Шел Марик до дома с поникшим выражением лица. Его терзала совесть. Она проходила по его телу, словно магма, обжигая и разрушая его изнутри. Со временем он привык к ней, приняв ее как что-то обыденное. Как испражнение после еды, или как слезы после горя.
Как только Марик вступил на тропу, идущую сквозь линию домов, то устремил свой взгляд куда-то высоко в небо. Тучи медленно сгущались над ним, с каждой секундой наращивая свою мощь. Они казались им воротами в рай, туда, куда ему не попасть. Туда, к матери и, возможно, отцу и его братьям.
Он ощущал, как демоны рыщут по лесам и равнинам, по горам и городам в поисках его проклятой души. Он ощущал, как они жаждут его, как они мечтают сожрать его заживо, переварить в его кипящих нечистотами желудках и выблевать, как кошка комок меха. От подобных мыслей Марику стало еще хуже, однако он не спешил успокаиваться или отвлекаться от них. Он хотел, чтобы его терзали сейчас, и отпустили потом, после смерти в забвении.
– Ох, как же мне хочется забыть все эти годы. Как же я желаю сделать что-то по истине полезное и доброе этому миру. И пусть я навечно останусь в этой низине, я хочу остаться с чистой душой.
Марик скривил лицо, сжал веки, прикусил язык. Он не хотел, чтобы его кто-то увидел.

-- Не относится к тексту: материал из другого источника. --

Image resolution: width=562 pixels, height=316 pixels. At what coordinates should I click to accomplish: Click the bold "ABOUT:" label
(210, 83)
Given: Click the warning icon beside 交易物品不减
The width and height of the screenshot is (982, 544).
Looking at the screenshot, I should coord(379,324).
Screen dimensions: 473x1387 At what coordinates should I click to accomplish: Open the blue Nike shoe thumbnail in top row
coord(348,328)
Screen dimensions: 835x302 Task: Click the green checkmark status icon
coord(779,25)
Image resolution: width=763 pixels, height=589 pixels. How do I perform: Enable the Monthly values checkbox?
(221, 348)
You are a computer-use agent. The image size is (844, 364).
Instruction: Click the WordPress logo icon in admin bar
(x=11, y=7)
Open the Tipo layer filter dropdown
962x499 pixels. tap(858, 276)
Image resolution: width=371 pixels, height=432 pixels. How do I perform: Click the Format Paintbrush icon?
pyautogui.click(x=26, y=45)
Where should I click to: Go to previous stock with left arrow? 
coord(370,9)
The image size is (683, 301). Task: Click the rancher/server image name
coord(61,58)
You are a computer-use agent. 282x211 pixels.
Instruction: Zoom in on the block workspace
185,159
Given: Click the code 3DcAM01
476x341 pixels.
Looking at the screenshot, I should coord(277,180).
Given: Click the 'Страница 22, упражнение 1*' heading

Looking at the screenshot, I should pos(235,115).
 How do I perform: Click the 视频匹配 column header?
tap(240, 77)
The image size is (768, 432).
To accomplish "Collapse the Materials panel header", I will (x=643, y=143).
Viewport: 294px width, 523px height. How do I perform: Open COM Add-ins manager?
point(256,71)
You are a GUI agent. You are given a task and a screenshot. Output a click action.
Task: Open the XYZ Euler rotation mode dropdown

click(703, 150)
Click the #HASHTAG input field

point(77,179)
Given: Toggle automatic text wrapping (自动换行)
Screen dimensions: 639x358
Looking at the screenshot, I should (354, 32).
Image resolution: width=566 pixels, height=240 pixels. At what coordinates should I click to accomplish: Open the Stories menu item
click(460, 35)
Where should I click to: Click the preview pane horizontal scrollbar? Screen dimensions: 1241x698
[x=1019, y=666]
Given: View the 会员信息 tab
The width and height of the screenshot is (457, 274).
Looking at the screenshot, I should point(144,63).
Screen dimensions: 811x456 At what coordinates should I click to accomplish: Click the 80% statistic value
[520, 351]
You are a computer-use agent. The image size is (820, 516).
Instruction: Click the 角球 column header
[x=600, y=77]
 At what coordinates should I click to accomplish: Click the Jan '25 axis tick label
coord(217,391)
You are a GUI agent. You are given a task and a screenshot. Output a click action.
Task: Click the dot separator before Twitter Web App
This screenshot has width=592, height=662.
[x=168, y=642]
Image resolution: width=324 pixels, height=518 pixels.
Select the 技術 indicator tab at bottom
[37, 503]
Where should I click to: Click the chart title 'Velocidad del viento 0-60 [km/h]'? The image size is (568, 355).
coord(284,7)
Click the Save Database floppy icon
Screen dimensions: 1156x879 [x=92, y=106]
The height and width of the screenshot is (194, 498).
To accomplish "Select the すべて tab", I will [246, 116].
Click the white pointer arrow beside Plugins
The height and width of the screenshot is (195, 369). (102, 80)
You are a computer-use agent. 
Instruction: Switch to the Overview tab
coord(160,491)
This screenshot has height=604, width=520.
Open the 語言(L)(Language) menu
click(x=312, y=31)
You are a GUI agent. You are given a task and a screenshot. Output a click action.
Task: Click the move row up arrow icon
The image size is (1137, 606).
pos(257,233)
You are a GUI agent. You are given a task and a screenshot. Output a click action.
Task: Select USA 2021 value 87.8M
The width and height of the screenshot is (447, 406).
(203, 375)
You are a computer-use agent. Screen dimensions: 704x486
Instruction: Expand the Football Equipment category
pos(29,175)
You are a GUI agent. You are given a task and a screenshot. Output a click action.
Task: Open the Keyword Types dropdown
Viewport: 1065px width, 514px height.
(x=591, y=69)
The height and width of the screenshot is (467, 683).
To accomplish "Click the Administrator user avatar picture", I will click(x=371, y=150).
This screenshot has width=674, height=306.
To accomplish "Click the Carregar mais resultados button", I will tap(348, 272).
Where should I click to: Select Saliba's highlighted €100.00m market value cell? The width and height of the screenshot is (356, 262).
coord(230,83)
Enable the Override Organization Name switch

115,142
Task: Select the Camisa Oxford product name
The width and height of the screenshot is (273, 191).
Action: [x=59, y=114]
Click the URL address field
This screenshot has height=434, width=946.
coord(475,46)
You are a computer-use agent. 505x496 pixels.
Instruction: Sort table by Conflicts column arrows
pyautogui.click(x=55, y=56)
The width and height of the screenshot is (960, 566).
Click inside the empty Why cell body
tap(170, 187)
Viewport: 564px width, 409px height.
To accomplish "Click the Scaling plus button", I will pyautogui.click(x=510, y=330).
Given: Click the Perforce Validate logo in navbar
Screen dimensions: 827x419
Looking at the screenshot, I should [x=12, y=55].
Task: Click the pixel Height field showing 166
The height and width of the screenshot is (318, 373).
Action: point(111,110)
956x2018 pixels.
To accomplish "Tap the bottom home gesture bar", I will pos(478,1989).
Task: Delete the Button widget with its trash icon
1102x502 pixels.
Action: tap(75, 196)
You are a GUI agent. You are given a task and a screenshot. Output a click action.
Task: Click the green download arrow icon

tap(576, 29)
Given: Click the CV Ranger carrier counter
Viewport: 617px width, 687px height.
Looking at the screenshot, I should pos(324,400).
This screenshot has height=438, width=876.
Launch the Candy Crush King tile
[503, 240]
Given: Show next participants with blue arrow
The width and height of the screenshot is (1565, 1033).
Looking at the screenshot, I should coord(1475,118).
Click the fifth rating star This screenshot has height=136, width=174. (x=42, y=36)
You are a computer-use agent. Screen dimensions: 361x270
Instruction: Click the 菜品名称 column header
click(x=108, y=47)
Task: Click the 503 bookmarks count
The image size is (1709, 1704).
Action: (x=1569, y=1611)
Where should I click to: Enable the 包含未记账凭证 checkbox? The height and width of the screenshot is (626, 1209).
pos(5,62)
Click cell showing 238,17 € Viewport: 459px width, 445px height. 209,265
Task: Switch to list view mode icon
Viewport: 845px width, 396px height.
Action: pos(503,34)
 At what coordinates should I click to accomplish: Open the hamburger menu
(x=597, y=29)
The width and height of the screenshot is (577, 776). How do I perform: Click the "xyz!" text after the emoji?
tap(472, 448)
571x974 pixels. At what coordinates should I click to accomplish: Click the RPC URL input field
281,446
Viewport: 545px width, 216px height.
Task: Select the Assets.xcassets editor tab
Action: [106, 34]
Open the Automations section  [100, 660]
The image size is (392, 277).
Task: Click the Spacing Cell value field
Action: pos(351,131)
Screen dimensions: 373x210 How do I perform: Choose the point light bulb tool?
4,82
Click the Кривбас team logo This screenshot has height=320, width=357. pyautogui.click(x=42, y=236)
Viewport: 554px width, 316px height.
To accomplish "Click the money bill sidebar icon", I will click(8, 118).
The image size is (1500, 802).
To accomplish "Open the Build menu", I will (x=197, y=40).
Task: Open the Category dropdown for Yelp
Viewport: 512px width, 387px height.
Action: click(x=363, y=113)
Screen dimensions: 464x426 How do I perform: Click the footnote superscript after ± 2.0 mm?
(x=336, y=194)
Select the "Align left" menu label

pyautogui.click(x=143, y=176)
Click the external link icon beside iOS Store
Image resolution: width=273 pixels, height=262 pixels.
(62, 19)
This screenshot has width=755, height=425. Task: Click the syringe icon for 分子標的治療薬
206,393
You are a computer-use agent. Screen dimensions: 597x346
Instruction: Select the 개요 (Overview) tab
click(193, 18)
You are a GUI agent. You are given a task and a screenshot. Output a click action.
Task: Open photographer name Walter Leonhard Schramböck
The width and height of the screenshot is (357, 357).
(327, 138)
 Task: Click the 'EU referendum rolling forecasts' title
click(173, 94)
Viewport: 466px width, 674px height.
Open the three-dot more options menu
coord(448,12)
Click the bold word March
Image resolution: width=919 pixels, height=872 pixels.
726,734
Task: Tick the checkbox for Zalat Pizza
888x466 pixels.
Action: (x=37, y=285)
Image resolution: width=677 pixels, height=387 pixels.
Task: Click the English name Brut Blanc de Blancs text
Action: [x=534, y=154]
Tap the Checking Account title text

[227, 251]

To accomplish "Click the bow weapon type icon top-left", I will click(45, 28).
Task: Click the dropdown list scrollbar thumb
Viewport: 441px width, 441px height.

– Марик! Ты почему плачешь?
Голос, подобный лучу утреннего солнца, прозвучал у него за спиной. Марик обернулся и увидел перед собой маленькую девочку в простом платье, поверх которого сидел белый, запачканный фартук. Он быстро и грубо протер лицо рукавом и удивленно посмотрел вниз, и снова услышал голос, на сей раз хихикающий.
– Хи-хи, Марик, у тебя смешное лицо! Ну же, улыбнись! Сегодня такой прекрасный день!
Девочка забегала вокруг здоровяка, стала его рассматривать и там, и тут, пока ее не схватили его руки богатырские и не выставили перед лицом его.
– Ты чего это из дома сбежала, Ульяна? – обратился он к ней слегка хриплым голосом.
– Ничего я не сбежала! Меня матушка отправила за хлебом да за молоком. У нас почти кончилось. Вот, видишь, я несу платок и кувшин! – она выставила вперед свои крохотные ручки с глиняной посудиной.
– А-а-а, понятно. Ну тогда беги.
Марик опустил девочку на землю и зашагал к себе домой, но перед ним снова выскочила Ульяна и, тряся свой длинной, черной косой, улыбнулась во все свои десять зубиков.
– Пошли со мной!
– Куда это?
– Как куда?! Я же тебе говорила, что иду за хлебом. Пошли, пошли! Тебе нечего грустить!
Она всеми своими немногочисленными силами тащила бугая за собой, да и он не особо сопротивлялся. На его лице слегка дернулась улыбка.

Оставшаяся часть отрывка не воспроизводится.